To substantiate the contention of defendants 4 to 7, Counsel for the defendants-respondents relied upon the Agreement entered into between the old Directors, namely the respondent and the new Directors and also the letters executed by D4 to D 7 to the Bank. The Agreement was entered into between the old Directors and the new Directors on 30.9.1981. The First Part represents the old Directors and the Second Part represents the new Directors. It is reiterated in the Agreement that the Second Part have agreed to purchase the said Shares for consideration and thus take over the entire Company and the First Part also agreed they shall transfer to the parties of the Second Part the entire block of the shares and the manner of payment and taking away of the shares are stated in that Agreement. Clause 7 of the Agreement provides that--
The above said damages, compensation, penalty have been specifically agreed to insofar, as the parties of the First Part have given personal guarantees for securing the loans obtained from the Andhra Bank for and on behalf of the Company M/s. Deccan Solvent Oil Extractions Ltd. and though the parties of the Second Part is taking over the entire block of shares belonging to the parties of the First Part and taking over possession of the Company along with its assets, liabilities, etc., the Bankers have not agreed to release the personal guarantees given by the parties of the First Part and the parties of the First Part having agreed to divest themselves of the interests whatsoever they have in the said Company, are not interested in continuing their personal guarantees but so as to accommodate the parties of the Second Part, they have agreed to do so. Therefore, the parties of the Second Part shall be bound to relieve the parties of the First Part of their personal guarantees given by them, to M/s. Andhra Bank for and on behalf of the said Company as early as possible in such manner as is acceptable to the Bankers so that the parties of the First Part are completely relieved of their obligations whatsoever vis-a-vis the said Company and the Bankers.

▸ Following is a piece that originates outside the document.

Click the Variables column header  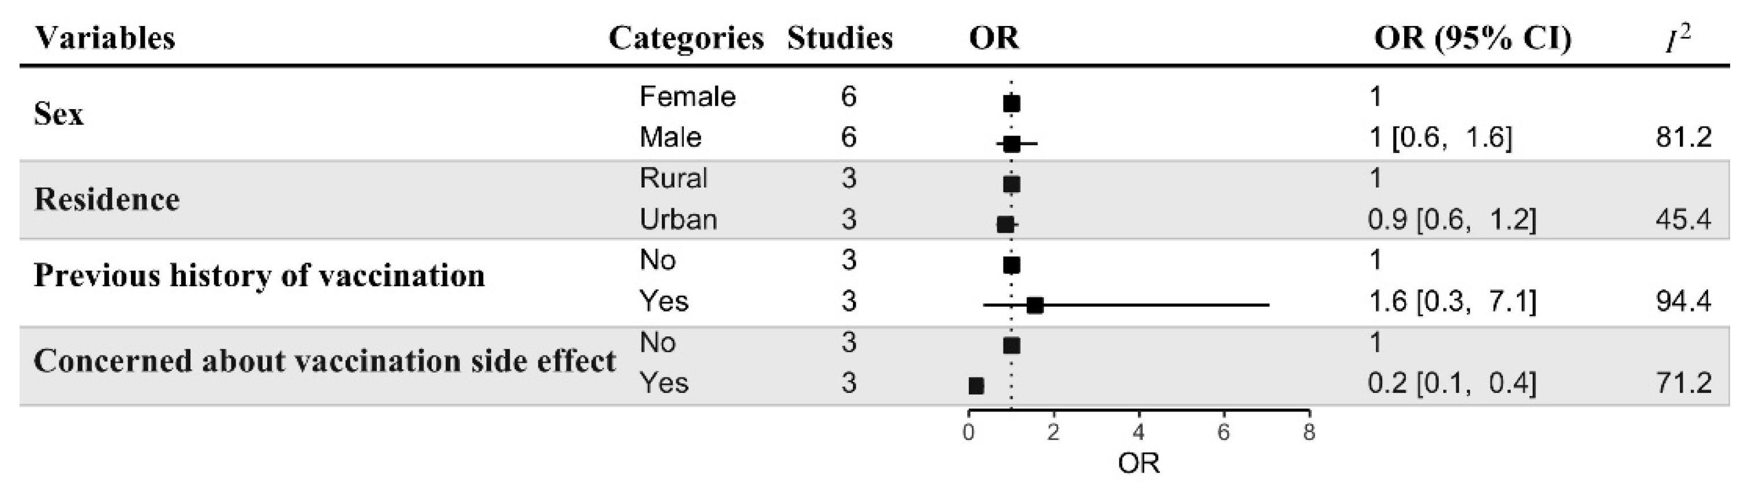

(3.)CLAUSE 7 of the Agreement specifically reads that the parties of the Second Part shall be bound to relieve the parties of the First Part of their personal guarantees given by them to M/s. Andhra Bank as early as possible in such manner as is acceptable to the Bankers so that the parties of the First Part are completely relieved of their obligations. Relying upon this CLAUSE 7 that "in such manner as is acceptable to the Bankers", Counsel for the respondents submitted that after his Agreement the Bankers wanted the old Directors namely, D4 to D7 to execute the guarantee for a period of one year and accordingly Ex. A52 Guarantee was executed by defendants 4 to 7 for a period of one year only from 19.10.1981 and after the expiry of the period of one year i.e. 19.10.1982, the defendants 4 to 7 are no longer liable for the claim of the Bank and they are absolved of their liability. Much reliance is placed upon by the Counsel for the respondents D4 to D7 on the last clause in Para 16 of the Ex. A52 Guarantee which states that "Notwithstanding any thing mentioned in the above recitals this guarantee shall be valid for one year insofar as old promoters, directors and their associates are concerned". The defendants 4 to 7 have also given letter Exs. A83, A84, A85 and A86 to the appellant Andhra Bank stating that they agree to continue the personal guarantee to the Andhra Bank for one year. They have specifically stated in the letters that they are agreeable to continue the guarantees for the existing liability of the Company, namely M/s. Deccan Solvent Oil Extractions Ltd., in their personal capacity for one year.